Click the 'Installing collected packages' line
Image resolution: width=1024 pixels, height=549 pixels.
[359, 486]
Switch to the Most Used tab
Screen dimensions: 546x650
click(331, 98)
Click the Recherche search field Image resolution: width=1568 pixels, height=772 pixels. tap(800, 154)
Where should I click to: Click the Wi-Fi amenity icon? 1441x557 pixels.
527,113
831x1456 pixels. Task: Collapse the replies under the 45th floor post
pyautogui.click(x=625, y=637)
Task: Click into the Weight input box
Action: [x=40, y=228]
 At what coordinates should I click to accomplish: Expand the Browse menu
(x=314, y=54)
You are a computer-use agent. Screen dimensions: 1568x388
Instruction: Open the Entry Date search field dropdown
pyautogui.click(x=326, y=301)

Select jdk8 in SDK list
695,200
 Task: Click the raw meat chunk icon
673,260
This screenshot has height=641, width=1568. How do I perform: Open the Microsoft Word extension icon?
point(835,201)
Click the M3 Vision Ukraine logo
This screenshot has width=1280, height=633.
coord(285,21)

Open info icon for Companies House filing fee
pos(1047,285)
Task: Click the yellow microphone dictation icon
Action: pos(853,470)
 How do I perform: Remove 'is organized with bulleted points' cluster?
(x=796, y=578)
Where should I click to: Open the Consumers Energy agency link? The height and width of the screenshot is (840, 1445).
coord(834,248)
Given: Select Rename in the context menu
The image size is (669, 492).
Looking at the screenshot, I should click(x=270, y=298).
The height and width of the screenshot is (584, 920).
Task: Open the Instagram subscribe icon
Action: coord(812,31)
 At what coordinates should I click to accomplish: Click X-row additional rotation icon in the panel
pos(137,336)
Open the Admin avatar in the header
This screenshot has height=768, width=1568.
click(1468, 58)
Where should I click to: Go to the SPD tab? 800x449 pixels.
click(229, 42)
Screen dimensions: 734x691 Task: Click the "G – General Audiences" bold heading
====================
#### Work to be completed:
Could you transcribe the records in full, exactly?

#### Task result:
Click the 'Installing collected packages' line
Image resolution: width=1024 pixels, height=549 pixels.
[359, 486]
Switch to the Most Used tab
Screen dimensions: 546x650
click(331, 98)
Click the Recherche search field Image resolution: width=1568 pixels, height=772 pixels. tap(800, 154)
Where should I click to: Click the Wi-Fi amenity icon? 1441x557 pixels.
527,113
831x1456 pixels. Task: Collapse the replies under the 45th floor post
pyautogui.click(x=625, y=637)
Task: Click into the Weight input box
Action: [x=40, y=228]
 At what coordinates should I click to accomplish: Expand the Browse menu
(x=314, y=54)
You are a computer-use agent. Screen dimensions: 1568x388
Instruction: Open the Entry Date search field dropdown
pyautogui.click(x=326, y=301)

Select jdk8 in SDK list
695,200
 Task: Click the raw meat chunk icon
673,260
This screenshot has height=641, width=1568. How do I perform: Open the Microsoft Word extension icon?
point(835,201)
Click the M3 Vision Ukraine logo
This screenshot has width=1280, height=633.
coord(285,21)

Open info icon for Companies House filing fee
pos(1047,285)
Task: Click the yellow microphone dictation icon
Action: pos(853,470)
 How do I perform: Remove 'is organized with bulleted points' cluster?
(x=796, y=578)
Where should I click to: Open the Consumers Energy agency link? The height and width of the screenshot is (840, 1445).
coord(834,248)
Given: Select Rename in the context menu
The image size is (669, 492).
Looking at the screenshot, I should click(x=270, y=298).
The height and width of the screenshot is (584, 920).
Task: Open the Instagram subscribe icon
Action: coord(812,31)
 At what coordinates should I click to accomplish: Click X-row additional rotation icon in the panel
pos(137,336)
Open the Admin avatar in the header
This screenshot has height=768, width=1568.
click(1468, 58)
Where should I click to: Go to the SPD tab? 800x449 pixels.
click(229, 42)
Screen dimensions: 734x691 Task: Click the "G – General Audiences" bold heading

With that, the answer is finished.